Она хлестко глянула на меня даже не с негодованием—с гадливым недоумением. Словно я сморозил такую несусветную глупость, какой даже названия не подобрать. Снова отвернулась и непримиримо отрезала:
—У вас власть. Вы за все отвечаете. Вы же сами все это устроили!
—Нет,—мягко проговорил я.—Это устроили те, кто кричал: ура микадо!
Если б не они, хотел сказать я, бандиты остались бы бандитами и мыкались бы по тюрьмам, получая свое, мечтатели остались бы мечтателями и писали бы замечательные книги, лечили бы и спасали людей, и ни тем, ни другим не пришлось бы бок о бок разгребать руины, наполовину мародерствуя, наполовину мечтая.

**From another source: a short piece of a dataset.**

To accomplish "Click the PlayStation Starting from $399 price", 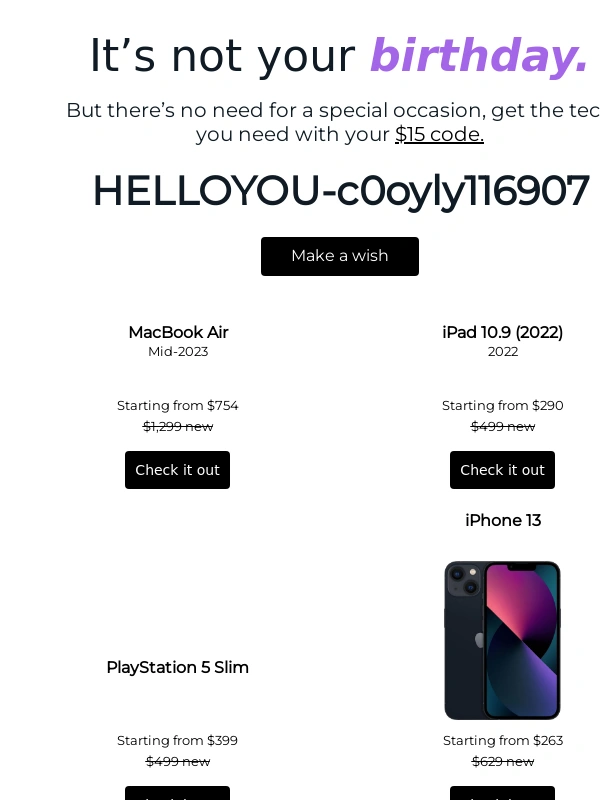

А революция оказалась бы именно революцией: насильственным изменением строя в стране, а не насильственным изменением страны.
Но пока я мучительно старался выразить все это покороче и потактичней, чтобы, не ровен час, не обидеть, она решила, что уже поняла.
На несколько мгновений ее будто парализовало. Она так и замерла щекой ко мне, сутулясь, почти горбясь, с тлеющей папиросой в прокуренных пальцах. Потом размашисто кинула окурок в кастрюлю. Промахнулась; окурок, разматывая струйку дыма, покатился по битому асфальту. Встала. И, сощурившись, изо всех сил ударила меня по щеке.
У меня глупо, как у игрушечного болвана, мотнулась голова. Это было очень неожиданно и больно. До слез больно.
Она всматривалась в мое лицо с такой жадностью, что даже пригнулась, как охотница. И, конечно, заметила, что на глазах у меня нахохлились слезы.
—Плачешь?—спросила она.—Это хорошо. Может, поймешь, как мы плачем.
—Аня,—сказал я, улыбнувшись еще подрагивавшими от боли губами.—Ты же сейчас, почитай, меня расстреляла.